O ÚLTIMO DEMÔNIO DE LISBOA
Tudo começou há muito, muito tempo atrás. Meu nome é Joaquim, filho de Manuel o Coveiro, pelo menos era assim que o chamavam, meu pai era coveiro em Lisboa do cemitério de Algarves, era o ano de nosso Senhor de 1808 , tempos difíceis a Portugal , tempo de escassez de comida e água, em nossa Lisboa, o conturbado estado político de nosso país junto com a desconfiança do povo e a falta de informação sobre o avanço das tropas napoleônicas eram um estopim de um enorme barril de pólvora que se tornou Portugal naqueles anos.

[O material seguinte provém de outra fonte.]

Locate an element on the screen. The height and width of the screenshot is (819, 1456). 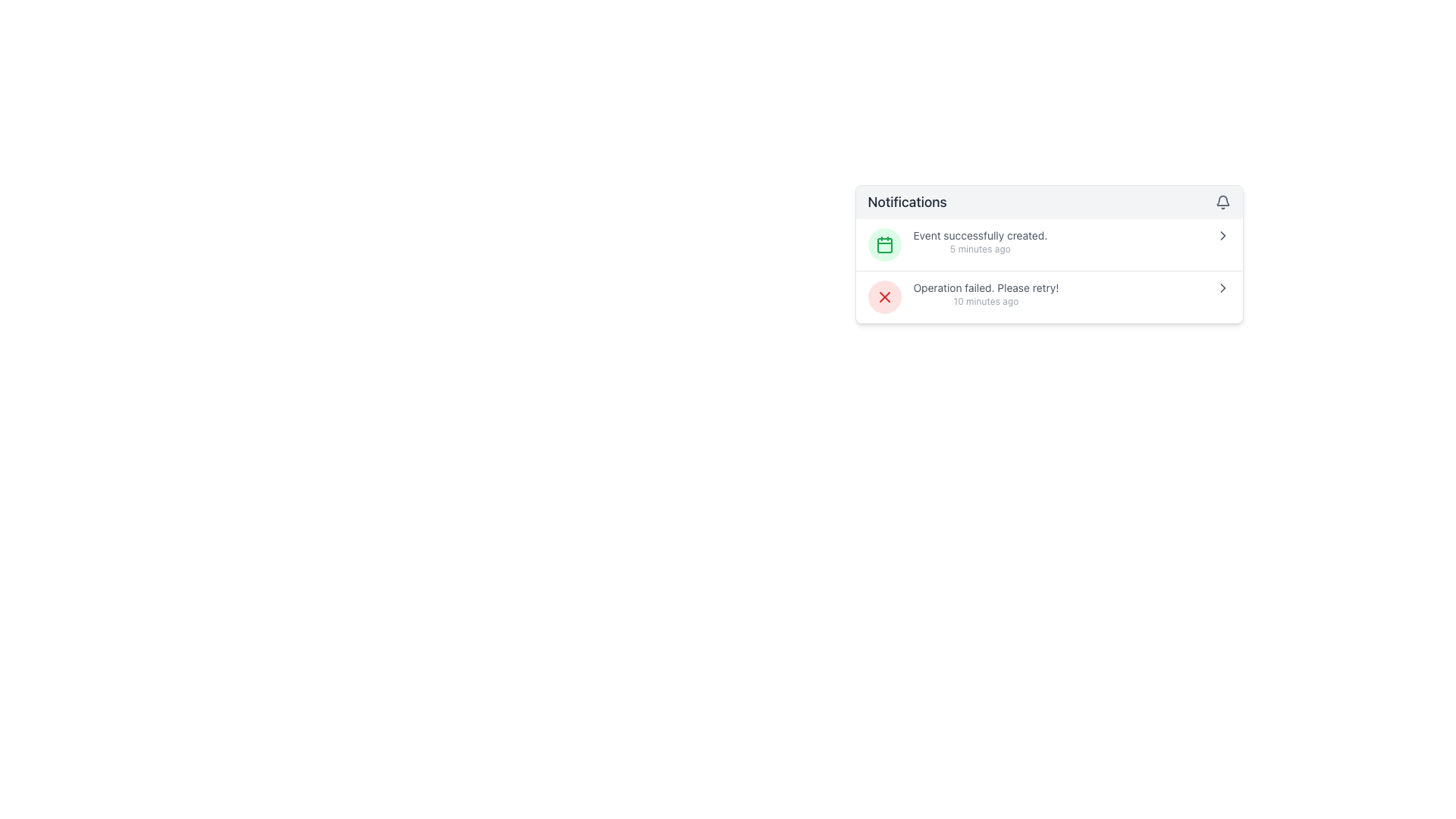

No começo daquele ano meu pai enterrara a um sobrinho da prima da condessa de Pombal, era um jovem quase de minha idade que falecera por conta de uma virose desconhecida, e meu pai ao preparar o corpo para enterro deparou-se com seu titulo de nobreza, que estava em um bolso de seu paletó, não conseguindo a se conter, afanou ao titulo e o escondeu em nossa casa, alguns meses depois por fonte de meu tio que era soldado da marinha portuguesa soubemos da debandada da corte portuguesa ao Brasil, e a aproximação das tropas napoleônicas ao litoral de nosso país.
Meu pai diante da eminente catástrofe, entregou-me o titulo roubado e arrumou com meu tio a embarcar-me junto a uma das Nau que partiram com a nobreza portuguesa rumo Brasil.
Foi uma longa viagem através de alem mar, muitas e muitas noites e dias, inertes a imensidão do mar atravessando ao mar bravio, em busca do tal eldorado dos trópicos a tão falada terra de índiginas que chamavam de Brasil.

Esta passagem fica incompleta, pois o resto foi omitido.